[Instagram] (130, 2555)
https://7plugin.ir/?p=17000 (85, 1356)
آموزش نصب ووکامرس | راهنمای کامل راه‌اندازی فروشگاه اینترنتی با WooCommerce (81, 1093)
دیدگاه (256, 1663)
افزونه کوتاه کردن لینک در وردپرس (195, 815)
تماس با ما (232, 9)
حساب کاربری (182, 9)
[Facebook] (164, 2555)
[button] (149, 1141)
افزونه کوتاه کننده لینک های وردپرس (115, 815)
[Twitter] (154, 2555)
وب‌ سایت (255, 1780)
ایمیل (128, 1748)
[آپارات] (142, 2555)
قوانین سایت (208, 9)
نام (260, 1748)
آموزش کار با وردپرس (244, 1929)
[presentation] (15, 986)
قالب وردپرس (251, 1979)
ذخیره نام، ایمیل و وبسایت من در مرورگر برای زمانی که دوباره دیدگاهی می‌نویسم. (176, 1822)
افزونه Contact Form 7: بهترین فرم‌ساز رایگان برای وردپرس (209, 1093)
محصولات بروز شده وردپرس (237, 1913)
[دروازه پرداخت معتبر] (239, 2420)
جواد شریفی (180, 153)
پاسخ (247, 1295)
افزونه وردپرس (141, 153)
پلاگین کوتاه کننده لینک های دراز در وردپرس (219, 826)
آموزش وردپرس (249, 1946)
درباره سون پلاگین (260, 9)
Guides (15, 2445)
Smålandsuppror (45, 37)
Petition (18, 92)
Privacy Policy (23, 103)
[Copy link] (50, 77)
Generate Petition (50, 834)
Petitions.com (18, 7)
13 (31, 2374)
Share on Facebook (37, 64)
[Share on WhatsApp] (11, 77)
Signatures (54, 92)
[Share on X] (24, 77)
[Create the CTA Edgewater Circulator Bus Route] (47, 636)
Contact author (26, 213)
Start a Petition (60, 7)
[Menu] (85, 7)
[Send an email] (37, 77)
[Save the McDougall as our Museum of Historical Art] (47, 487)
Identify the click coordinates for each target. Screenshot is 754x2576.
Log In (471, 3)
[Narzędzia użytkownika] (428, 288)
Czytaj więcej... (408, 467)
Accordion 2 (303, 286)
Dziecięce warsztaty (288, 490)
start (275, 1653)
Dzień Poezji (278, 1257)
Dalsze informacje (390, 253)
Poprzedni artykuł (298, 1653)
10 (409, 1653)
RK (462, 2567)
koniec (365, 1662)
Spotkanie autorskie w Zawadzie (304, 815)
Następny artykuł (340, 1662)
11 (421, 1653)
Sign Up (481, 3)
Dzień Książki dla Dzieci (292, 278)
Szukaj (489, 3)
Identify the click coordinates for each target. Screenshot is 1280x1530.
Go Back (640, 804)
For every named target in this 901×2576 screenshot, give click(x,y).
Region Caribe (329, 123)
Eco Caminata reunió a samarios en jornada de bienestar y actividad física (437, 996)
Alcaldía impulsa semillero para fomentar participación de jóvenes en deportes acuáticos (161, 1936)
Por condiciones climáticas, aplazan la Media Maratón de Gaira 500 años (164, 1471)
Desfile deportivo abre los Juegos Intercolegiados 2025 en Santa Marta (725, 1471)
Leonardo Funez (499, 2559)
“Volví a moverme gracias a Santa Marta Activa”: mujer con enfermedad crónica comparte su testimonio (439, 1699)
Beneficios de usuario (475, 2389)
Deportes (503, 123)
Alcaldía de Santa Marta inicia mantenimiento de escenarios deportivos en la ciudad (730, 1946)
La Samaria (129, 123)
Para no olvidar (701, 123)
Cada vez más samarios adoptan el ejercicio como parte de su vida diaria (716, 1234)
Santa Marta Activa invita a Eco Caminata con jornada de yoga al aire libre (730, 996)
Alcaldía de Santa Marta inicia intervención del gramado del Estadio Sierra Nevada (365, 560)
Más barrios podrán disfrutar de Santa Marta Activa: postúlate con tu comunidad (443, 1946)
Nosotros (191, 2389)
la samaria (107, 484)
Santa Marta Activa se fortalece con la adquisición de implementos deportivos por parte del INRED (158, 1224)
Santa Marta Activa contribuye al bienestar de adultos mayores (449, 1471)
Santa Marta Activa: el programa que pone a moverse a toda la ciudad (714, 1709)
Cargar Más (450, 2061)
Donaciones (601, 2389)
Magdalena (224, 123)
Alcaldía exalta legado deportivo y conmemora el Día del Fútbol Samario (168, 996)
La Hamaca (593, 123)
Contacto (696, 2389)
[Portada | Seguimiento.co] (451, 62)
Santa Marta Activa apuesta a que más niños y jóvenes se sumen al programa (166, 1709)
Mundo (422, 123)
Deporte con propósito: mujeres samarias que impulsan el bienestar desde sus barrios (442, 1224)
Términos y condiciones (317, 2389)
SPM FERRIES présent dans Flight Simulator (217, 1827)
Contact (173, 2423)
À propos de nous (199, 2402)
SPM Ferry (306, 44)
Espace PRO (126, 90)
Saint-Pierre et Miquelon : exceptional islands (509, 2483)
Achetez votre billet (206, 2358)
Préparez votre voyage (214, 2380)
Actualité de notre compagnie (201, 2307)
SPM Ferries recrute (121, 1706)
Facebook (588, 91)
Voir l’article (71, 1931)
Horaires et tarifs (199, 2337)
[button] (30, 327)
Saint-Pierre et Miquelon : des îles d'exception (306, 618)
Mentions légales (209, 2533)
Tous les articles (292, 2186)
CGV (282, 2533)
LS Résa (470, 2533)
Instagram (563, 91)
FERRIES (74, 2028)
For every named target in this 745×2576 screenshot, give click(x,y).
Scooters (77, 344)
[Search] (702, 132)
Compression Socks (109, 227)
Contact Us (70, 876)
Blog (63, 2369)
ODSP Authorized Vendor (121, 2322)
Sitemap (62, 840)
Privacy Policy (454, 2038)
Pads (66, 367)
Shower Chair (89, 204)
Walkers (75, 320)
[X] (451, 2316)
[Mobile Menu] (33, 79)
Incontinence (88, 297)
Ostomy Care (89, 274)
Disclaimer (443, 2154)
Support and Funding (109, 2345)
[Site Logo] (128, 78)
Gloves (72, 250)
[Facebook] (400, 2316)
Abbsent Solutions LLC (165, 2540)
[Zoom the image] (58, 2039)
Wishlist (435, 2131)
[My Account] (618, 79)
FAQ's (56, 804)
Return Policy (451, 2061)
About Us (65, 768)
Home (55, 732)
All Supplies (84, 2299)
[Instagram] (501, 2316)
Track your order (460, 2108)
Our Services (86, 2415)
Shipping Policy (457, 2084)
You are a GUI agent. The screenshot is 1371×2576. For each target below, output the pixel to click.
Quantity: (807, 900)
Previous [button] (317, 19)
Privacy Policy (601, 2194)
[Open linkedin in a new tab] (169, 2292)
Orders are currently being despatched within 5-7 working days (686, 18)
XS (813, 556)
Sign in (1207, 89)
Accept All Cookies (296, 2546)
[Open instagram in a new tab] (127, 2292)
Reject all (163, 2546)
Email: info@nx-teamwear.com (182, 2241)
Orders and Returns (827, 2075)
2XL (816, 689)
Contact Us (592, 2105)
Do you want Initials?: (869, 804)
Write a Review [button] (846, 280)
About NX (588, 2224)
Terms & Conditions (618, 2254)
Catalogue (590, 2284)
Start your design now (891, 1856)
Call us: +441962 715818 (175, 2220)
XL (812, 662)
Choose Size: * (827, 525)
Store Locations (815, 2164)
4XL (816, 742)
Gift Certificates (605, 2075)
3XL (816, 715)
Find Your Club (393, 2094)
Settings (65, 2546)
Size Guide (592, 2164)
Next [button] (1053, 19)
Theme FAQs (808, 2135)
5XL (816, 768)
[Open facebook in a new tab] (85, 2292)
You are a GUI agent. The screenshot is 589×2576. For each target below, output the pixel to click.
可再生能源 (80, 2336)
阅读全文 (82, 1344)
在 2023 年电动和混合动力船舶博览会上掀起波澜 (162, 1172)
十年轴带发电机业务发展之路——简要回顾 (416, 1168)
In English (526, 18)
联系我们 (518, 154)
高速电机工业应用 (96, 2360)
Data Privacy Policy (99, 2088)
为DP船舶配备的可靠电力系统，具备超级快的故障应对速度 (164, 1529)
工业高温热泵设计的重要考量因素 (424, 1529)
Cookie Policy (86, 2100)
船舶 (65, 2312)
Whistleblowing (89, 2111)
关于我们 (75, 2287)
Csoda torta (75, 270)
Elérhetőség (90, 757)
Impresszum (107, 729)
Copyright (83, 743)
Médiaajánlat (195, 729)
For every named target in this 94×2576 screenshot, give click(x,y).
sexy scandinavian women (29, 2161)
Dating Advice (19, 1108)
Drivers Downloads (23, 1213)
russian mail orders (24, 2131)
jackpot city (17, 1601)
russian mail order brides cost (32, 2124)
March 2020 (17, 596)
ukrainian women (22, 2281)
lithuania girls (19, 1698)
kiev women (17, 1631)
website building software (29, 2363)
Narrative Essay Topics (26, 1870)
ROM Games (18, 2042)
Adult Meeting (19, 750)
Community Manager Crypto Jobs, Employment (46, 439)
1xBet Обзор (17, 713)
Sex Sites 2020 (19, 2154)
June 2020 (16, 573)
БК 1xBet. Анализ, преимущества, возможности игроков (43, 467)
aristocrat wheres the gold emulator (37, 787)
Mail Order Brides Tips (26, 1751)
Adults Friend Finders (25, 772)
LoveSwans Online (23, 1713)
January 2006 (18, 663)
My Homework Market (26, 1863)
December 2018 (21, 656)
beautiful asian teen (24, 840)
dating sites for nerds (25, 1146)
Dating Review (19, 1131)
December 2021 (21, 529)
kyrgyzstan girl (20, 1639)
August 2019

EXERCISE GOAL =>
Copy every line of the listing containing the string "artykuł".

SOLVED PROBLEM =>
Poprzedni artykuł (298, 1653)
Następny artykuł (340, 1662)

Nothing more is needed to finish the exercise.